RECOMMENDATION OF THE US ACADEMY OF SCIENCE, 7 APRIL 1998

  Most recently a multi-disciplinary committee of the American Academy of Science (6) has analysed the research literature relating to vitamin B6 and has concluded that a satisfactory upper level for its recommended use as a nutrient, particularly in the context of PMT, is 100 mg daily.

  This recommendation is adequate for the improvement of the quality of life in the menstrual cycle—50 mg is the minimum effective intake—and is sufficient to allow for individual variation within a population in respect of response both to efficacy and to excess.

CONCLUSION

  The exhaustive studies of vitamin B6 made since the report of the Government's advisors gives strong cause to revise the proposed regulation.

  There are two options for the Government to consider for revision:

  To accept the upper safe level of 200 mg for daily consumption during the disturbing phase of the monthly menstrual cycle as practised by consumers and provided by all members of the UK industry through their requirement to abide by the industry's code of Good Manufacturing Practice (7).

  Or to accept the standard of the US academy of science of an upper safe level of 100 mg made in the context of a wide ranging review of safety issues in an international context.

15 April 1998

 REFERENCES
  (1)  Dalton K & Dalton MJT, 1987. Characteristics of pyridoxine overdose neuropathy syndrome. Acta Neurologica Scandinavica 76, 8-11.

  (2)  Parry GJ & Bredeson DE, 1985. Sensory neuropathy with low dose pyridoxine. Neurology 35, 1466-1468.

  (3)  McLean A, 1997. Risk assessment for B6 preparations in: Vitamin B6: New Data—New Perspectives, pp 5-10, CRN, Thames Ditton.

  (4)  Bernstein A, 1997. Objective measurements for peripheral neuropathy in: Vitamin B6: New Data—New Perspectives, pp 1-21 & 61-64; CRN, Thames Ditton.

  (5)  Munro I C, 1997. Predicting safety for humans from animal studies in: Vitamin B6: New Data—New Perspectives, pp 11-16 & 58-60; CRN, Thames Ditton.

  (6)  Food and Nutrition Board 1998. Dietary reference intakes for thiamin, riboflavin, niacin, vitamin B6, folate, vitamin B12, pantothenic acid, biotin and choline. Food and Nutrition Board, Institute of Medicine, National Academy Press, Washington D.C. (chairman of sub-committee on upper reference levels of nutrients—Munro IC).

  (7)  CRN 1997. Guidelines for good manufacturing practice for manufacturers of food supplements. CRN. Thames Ditton.

NOTES

  Professor André McLean, University College London Medical School, Centre for Clinical Pharmacology, Therapeutics and Toxicology. Professor of Toxicology, University College, London. Honorary Consultant in Toxicology, UCL Hospitals NHS Trust.

  Dr Ian C Munro, Cantox Inc, Ontario, Canada.
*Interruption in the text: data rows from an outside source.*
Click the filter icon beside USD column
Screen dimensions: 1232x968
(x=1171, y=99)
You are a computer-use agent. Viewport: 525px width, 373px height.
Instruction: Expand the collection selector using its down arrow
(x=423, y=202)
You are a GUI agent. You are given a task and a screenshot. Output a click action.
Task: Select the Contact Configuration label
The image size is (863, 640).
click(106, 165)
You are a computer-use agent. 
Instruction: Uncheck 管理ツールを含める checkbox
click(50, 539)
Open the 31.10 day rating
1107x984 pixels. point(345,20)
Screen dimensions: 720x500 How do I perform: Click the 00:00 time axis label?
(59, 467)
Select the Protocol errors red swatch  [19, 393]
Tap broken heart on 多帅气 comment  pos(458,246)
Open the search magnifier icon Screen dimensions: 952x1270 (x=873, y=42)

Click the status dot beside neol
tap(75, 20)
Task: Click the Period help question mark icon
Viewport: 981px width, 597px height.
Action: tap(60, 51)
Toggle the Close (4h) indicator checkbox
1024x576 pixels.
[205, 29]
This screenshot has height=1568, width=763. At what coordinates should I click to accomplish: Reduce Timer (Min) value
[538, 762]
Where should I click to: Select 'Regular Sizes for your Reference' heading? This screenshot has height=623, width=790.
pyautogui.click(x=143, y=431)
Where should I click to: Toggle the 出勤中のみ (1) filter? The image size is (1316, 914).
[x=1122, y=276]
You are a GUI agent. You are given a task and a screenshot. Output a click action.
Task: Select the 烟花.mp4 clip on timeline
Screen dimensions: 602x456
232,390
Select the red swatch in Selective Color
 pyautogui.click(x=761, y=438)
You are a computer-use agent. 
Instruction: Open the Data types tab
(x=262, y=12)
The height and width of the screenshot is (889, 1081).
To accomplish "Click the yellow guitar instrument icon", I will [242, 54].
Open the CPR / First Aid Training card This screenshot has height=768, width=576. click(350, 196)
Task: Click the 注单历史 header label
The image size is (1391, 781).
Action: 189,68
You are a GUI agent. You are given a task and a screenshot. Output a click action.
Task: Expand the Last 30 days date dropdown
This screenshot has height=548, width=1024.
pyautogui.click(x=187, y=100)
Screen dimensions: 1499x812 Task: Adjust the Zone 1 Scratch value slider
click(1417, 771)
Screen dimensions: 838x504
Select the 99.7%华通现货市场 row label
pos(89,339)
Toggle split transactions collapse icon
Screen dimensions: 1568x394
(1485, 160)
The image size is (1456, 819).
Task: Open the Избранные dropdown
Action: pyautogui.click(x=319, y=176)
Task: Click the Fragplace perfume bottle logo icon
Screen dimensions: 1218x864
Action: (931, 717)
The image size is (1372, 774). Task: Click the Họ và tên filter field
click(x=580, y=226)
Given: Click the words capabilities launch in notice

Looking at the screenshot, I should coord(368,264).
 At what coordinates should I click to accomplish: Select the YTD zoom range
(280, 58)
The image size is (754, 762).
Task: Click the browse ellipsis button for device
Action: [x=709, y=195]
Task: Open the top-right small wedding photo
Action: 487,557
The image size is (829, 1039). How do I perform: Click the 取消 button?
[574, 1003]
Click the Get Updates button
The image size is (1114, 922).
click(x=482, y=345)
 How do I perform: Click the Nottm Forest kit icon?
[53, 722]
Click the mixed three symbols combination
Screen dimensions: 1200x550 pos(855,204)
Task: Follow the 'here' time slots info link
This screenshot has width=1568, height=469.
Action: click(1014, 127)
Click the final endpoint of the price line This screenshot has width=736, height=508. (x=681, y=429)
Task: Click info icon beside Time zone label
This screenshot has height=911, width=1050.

Director, Bureau of Chemical Safety, Health and Welfare, Canada. Director General, Food Directorate, Health Protection Branch.

  Dr Allan Bernstein, Kaiser Permanente, California. President of Medical Staff, Kaiser Foundation Hospital, Santa Rosa, California. Co-Chief of Neurology, Permanente Medical Group, Santa Rosa, California. Associate Professor of Clinical Neurology, School of Medicine, University of California, Davis Campus, California.